Ulver have always delivered dark music in one form or another. Many forms, actually. From black metal to experimental to electronic to progressive to ambient to avant-garde, they’ve permeated every conceivable pretentious genre throughout their 17-year career with profound passion and demonstrative secrecy. Their art, while ever changing, is always high, and now these Norwegian artists, four years removed from their last album, have embraced a whole new expression of accessibility. Having thrived as an independent band for years, Ulver now find themselves with management and backing from a big label, and have taken to doing something in the last few years they never have before: playing live. Wars of the Roses, then, ought to be considered carefully, its structure plastered with new clay, its window treatments pulled back at last. Opener “February MMX” comes on like a vacuous gothic pop rock song, leading us to believe the house of Ulver is stale and empty, but, once inside, the beating heart beneath the floor ignites the madness and renews all hope . Much like Shadows of the Sun, the remaining six songs on Wars of the Roses rely on breathless emptiness to achieve their haunting efficacy, a well-conceived mix of percussion, bowed guitar, strings, wind instruments, piano, electronics, and, in the case of “Providence,” a female vocalist (Siri Stranger). It remains, by large, a sleepy effort, but that’s not to say it’s boring, because Ulver’s ability to transcend mere ritualistic potency is mesmerizing.
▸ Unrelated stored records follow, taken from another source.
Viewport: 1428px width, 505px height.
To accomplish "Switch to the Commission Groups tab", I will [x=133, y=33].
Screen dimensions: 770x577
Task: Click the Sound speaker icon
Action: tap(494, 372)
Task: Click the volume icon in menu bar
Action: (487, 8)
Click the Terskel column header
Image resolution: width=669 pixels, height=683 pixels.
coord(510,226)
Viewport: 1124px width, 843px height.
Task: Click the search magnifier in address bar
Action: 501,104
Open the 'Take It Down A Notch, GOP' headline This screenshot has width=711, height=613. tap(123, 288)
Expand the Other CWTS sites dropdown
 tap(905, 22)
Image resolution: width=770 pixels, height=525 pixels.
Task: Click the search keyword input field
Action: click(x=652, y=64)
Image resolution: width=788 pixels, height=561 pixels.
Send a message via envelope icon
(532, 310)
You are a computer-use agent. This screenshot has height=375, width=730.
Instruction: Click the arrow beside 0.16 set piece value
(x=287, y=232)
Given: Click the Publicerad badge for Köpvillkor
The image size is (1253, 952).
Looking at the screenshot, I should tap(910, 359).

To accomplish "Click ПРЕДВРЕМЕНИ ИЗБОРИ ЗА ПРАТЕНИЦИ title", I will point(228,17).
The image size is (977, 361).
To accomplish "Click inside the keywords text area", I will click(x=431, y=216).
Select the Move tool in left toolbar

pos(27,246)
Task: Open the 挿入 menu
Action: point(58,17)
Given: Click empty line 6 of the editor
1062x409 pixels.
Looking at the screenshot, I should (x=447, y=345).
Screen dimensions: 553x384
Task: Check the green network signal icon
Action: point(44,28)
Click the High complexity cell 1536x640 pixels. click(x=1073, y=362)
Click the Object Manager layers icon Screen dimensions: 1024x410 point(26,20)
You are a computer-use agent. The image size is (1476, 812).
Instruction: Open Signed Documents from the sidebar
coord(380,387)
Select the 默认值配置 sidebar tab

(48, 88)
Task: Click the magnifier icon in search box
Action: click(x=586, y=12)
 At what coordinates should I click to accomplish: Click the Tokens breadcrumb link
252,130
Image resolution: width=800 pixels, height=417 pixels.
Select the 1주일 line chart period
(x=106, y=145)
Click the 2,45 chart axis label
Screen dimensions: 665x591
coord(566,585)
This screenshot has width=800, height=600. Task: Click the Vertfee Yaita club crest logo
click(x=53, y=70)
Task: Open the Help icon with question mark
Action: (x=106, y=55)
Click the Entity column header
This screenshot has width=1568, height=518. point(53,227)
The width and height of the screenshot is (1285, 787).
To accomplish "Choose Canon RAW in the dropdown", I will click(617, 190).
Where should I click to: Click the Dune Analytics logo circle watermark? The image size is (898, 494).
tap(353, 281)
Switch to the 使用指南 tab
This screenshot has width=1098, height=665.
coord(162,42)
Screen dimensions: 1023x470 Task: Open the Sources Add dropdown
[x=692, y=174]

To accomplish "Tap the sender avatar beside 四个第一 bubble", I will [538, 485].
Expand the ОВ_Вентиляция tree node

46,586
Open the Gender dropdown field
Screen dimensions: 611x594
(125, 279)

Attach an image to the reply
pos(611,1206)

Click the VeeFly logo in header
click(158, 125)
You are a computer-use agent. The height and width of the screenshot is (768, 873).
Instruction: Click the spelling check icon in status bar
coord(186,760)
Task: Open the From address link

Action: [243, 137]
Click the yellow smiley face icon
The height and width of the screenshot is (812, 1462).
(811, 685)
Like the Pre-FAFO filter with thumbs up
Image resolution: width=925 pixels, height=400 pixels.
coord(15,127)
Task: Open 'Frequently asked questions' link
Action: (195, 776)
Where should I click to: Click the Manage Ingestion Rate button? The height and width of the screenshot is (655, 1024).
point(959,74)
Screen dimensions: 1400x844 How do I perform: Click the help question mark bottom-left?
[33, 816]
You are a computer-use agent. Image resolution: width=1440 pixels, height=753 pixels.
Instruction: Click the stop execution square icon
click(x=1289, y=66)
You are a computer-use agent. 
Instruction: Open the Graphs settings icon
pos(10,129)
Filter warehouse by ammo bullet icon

They finish it off with the 15:00 minute “Stone Angels,” whose lyrics are a text written by American poet Keith Waldrop and read by guitarist, and newest member of the band, Daniel O’Sullivan, a final statement on the band’s thematic vision, one that’s less concerned with mainstream malfeasance and more intent on doing what they’ve always done — divinely flexing their learned, classical, and philosophical muscles.

Listen to “England” from Wars of the Roses!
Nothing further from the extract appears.